Joe Corbin:Yeah, so at a high level. What we're trying to do is take things like the points that we just talked about and allow you to convert it. If I'm sitting at the cash wrap and Scott was the health enthusiast that was scanning items for me why shouldn't I be able to see my order history or view the fact that, hey, I do have a subscription that's upcoming and is about to ship next week or whatever it might be? All these things that you're hit in the face with when you're online and we, naturally, are used to engaging with as consumers why is it different when I come into the store and the reality is in a POS solution? That's pretty typical. It's different because it has to be, because it's me talking to the associate. But if I can put that in front of the consumer, then the consumer can actually look at that stuff and kind of do it directly.

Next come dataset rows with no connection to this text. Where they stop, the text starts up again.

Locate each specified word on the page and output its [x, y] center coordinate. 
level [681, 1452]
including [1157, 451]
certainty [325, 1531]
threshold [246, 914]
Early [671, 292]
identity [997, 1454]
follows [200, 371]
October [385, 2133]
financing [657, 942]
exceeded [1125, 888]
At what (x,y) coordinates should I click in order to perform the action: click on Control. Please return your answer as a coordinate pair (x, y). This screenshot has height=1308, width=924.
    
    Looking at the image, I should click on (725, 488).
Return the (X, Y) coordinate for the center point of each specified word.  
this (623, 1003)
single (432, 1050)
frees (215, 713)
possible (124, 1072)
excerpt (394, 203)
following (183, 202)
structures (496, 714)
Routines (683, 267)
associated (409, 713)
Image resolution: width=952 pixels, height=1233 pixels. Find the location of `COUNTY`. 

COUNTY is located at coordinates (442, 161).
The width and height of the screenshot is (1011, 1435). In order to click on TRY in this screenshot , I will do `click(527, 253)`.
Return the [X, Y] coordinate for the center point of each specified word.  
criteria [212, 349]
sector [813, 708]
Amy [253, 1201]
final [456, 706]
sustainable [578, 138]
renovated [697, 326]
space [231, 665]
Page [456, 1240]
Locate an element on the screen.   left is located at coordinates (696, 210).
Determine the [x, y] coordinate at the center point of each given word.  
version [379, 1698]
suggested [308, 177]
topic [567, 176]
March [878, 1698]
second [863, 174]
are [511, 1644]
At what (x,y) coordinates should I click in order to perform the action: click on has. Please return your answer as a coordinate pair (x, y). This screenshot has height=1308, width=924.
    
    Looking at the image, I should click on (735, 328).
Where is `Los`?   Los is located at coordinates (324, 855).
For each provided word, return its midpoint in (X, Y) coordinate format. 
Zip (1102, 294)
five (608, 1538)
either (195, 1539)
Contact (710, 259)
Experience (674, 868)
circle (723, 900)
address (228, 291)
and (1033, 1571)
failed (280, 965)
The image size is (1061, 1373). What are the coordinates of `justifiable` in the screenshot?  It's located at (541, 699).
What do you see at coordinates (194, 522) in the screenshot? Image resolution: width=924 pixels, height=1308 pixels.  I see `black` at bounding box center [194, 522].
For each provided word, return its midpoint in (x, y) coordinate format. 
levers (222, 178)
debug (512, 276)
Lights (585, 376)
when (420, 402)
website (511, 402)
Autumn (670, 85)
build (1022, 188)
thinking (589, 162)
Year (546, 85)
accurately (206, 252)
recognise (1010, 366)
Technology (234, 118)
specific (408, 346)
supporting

Scott Devlin:We know at the Vitamin Shop that our health enthusiasts are our biggest asset. They're our strategic advantage, the knowledge that they can use to help the customer. So we need to make sure that we're putting them in the best position to be successful. And you can see here, just with a couple of people, we don't have an army of folks in the store, so we don't have someone as we continue to roll more and more Omni capabilities.
Scott Devlin:You know we're Instacart same day delivery with Instacart DoorDash. You know you name it and we put more and more of that in the stores. You know that's on top of their day job, which is keeping the product on the shelves, helping the customers. So we need to make sure that they can handle all that efficiently. And you know, if we're not going to add people when we keep you adding capabilities, it's got to be because we're making things more efficient and giving them the right tools to do the job. So you know you talk about today it's. It's not ideal and we're working to get it better. So today that you know I have to go to one place to handle, you know, pick by line, pick up at store orders and ship to home orders and go to another place to look up purchase history or to convert rewards, then another place to check somebody out. Now we've started the process with JumpMind in moving those things to one place, so ideally it becomes a lot easier to do multiple things at the same time, which you know. That's what they're doing.